TORONTO (AP) – Another 650 cattle in Canada will be slaughtered and tested for mad cow disease after DNA testing failed to confirm the origin of the lone cow infected so far, an investigator said Tuesday.
The animals from five Alberta farms will be killed and have samples of their brains checked in laboratories, said Brian Evans, chief veterinary officer of the Canadian Food Inspection Agency.
The new tests will likely delay by several days the conclusion of the investigation into any possible spread of bovine spongiform encephalopathy, or BSE. Evans had said Monday the investigation could be finished by the end of the week.
That is bad news for the Canadian beef industry, which wants the United States and other countries to lift bans on Canadian beef imports as soon as possible. Sales and production have slowed since the bans began as far back as May 20, and industry figures say the impact increases each day that product cannot be moved.
The additional testing increases the total number of cattle to be slaughtered for examination to more than 1,700 in the investigation of the lone BSE case confirmed May 20 from a farm in Alberta, the heartland of Canada’s cattle country. So far, 800 animals have tested negative.
Two farms were removed from a quarantine list due to negative test results, while another farm was added because it may have received feed before Canada banned ruminant animal-based feed blamed for spreading BSE in 1997, Evans said. The total number of farms under quarantine was 15.
A lack of comprehensive record-keeping left investigators with two possible histories for the infected cow, which was slaughtered on Jan. 31 but kept out of the food chain because of health concerns.
Evans said investigators have to test herds from both possible histories because DNA testing failed to figure out when and where the infected cow was born.
The BSE case was the first reported in North America in a decade, and only the second ever on the continent.

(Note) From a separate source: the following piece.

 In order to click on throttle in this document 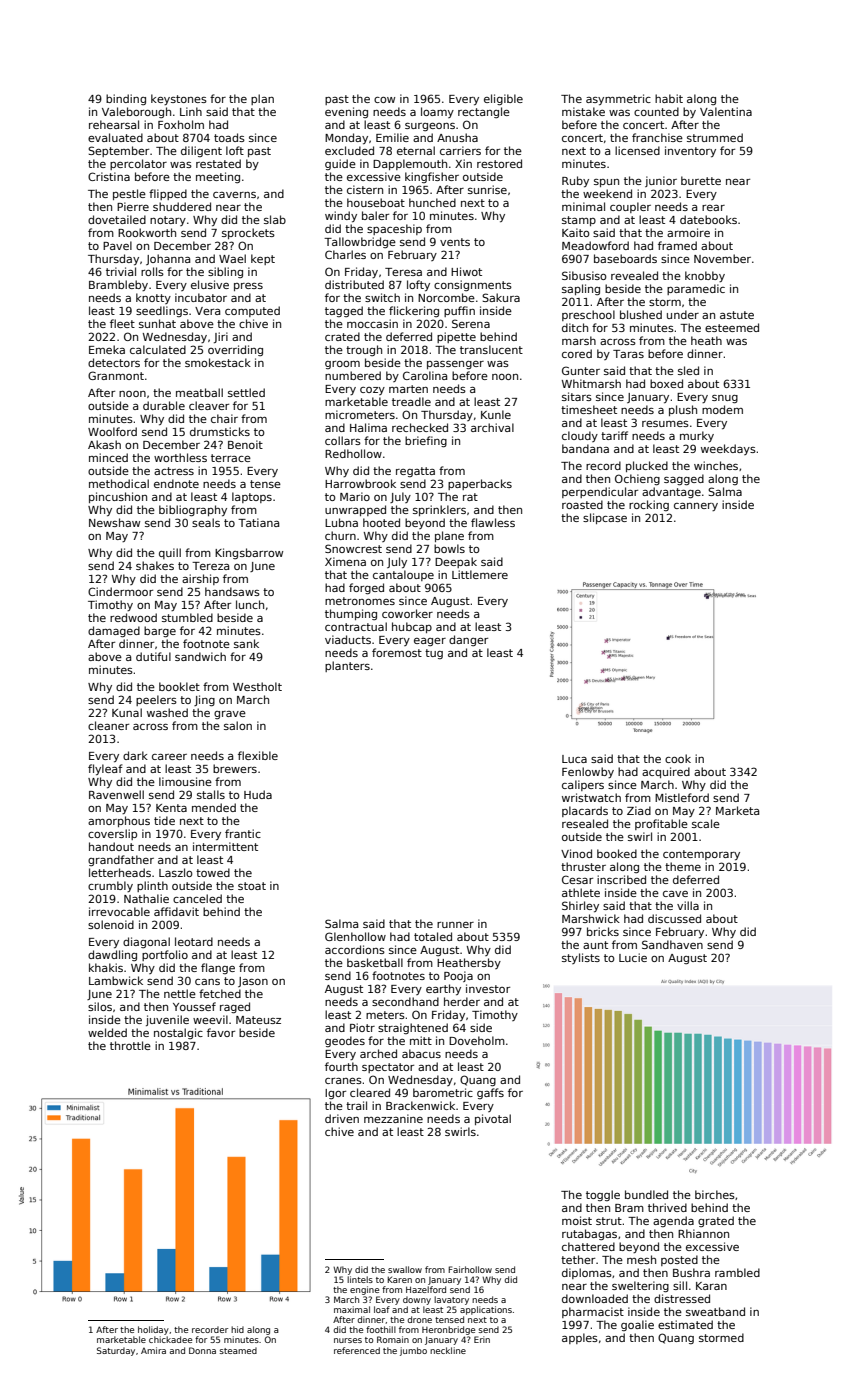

Subsequent bans on Canadian beef products, particularly by a U.S. market that gets more than 70 percent of Canadian cattle exports, have harmed an industry worth $22 billion a year.
A U.N. Food and Agriculture Organization official said Tuesday that detection of one case of BSE in Canada amounted to good news rather than a cause for panic because it showed the safeguards worked.
Mad cow disease was first diagnosed in Britain in 1986 and is thought to have spread through cow feed made with protein and bone meal from infected animals.
The human form of BSE is the fatal brain-wasting illness variant Creutzfeldt-Jakob disease. Scientists believe people get it by eating some meat products from infected animals.